課題 1.
生理痛についての抜粋文では、症状が重く日常生活に支障をきたしている場合、何に該当するとされているか。
課題 2.
生理痛についての抜粋文を、最後の文の後から書き継いでください。

抜粋文.
--- --- ---
女性は初潮発来(最初の月経)から閉経まで、ほぼ月に1度の頻度で生理を繰り返しています。そのためか、痛みなどのつらさは仕方ないものだと思い込んでいる人が少なくありません。
ただ、本来は、生理痛はないのが正常な状態であって、痛みがあってもきちんと対処すれば抑えられるものです。また、生理の痛みは、背後に何かしらの病気があり、病気のサインとなっている場合もあるので、痛みを我慢するのはおすすめできません。
ライブに行くのが心配な痛みや出血過多は月経困難症かも
生理(月経)に伴って起こるお腹や腰の痛みなど、不快な症状を生理痛(月経痛)といいますが、症状が重く、日常生活に支障をきたしている場合は「月経困難症」に該当します。
もちろん、趣味を楽しむことができないほどの痛みも、月経困難症に当てはまるので治療をうけるべきです。月経困難症の症状としては、生理痛が強いことのほかに、腰痛、頭痛、お腹のはり、イライラなどもあげられるため、腹痛や出血量の多さ以外の生理時の症状にも目を向けてみましょう。
--- --- ---
保存データ.
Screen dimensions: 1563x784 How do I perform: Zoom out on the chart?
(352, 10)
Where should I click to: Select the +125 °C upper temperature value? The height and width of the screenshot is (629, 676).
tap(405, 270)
--- --- ---
解答 1.
「月経困難症」に該当する。

解答 2.
また、現代の女性は、月経回数が増加しているとされています。現代の女性は生涯で約450回の生理が来るとされていますが、100年ほど前の女性は、生涯で約50回しか生理が来ていませんでした。現代の女性のほうが月経回数が多いのは、栄養状態が良くなったことにより初経が早まっていることと、出産回数が減ったことがあげられます。月経の回数が増えると、月経困難症や子宮内膜症の増加に影響があると考えられているため、現代では昔よりも生理痛に悩む女性が増えていると言えます。
なお、月経困難症は全体の25%以上の女性に認められていますが、25歳未満の女性だけで見ると40%以上の方に月経困難症となるとされています。また、月経困難症と診断された女性は、将来の子宮内膜症の発症リスクが、月経困難症でない女性と比較して高いことが判明しています。
そのため、生理痛や整理に伴う悩みによって、趣味や毎日の生活を不便に感じることが多いという方は、年齢にかかわらず、産婦人科へ相談するといいでしょう。
月経困難症につながる子宮内膜症
月経困難症(器質性月経困難症)の原因一つとして「子宮内膜症」が挙げられます。
子宮内膜症は、子宮の内側を覆っている膜「子宮内膜」に似た組織が、子宮以外の場所に発生してしまう病気です。子宮内膜症を治療せずにいると徐々に悪化し、症状が強くなってくる傾向があります。
また、将来的に不妊やがんになってしまう可能性を高めるため、放置するのは危険です。子宮内膜症の症状として多いものは、生理痛が強いことのほかに、ふだんからお腹が痛む、お腹の左下が痛む、腰が痛い、骨盤や骨盤の奥が痛む、排便時に下腹部が痛むなど様々です。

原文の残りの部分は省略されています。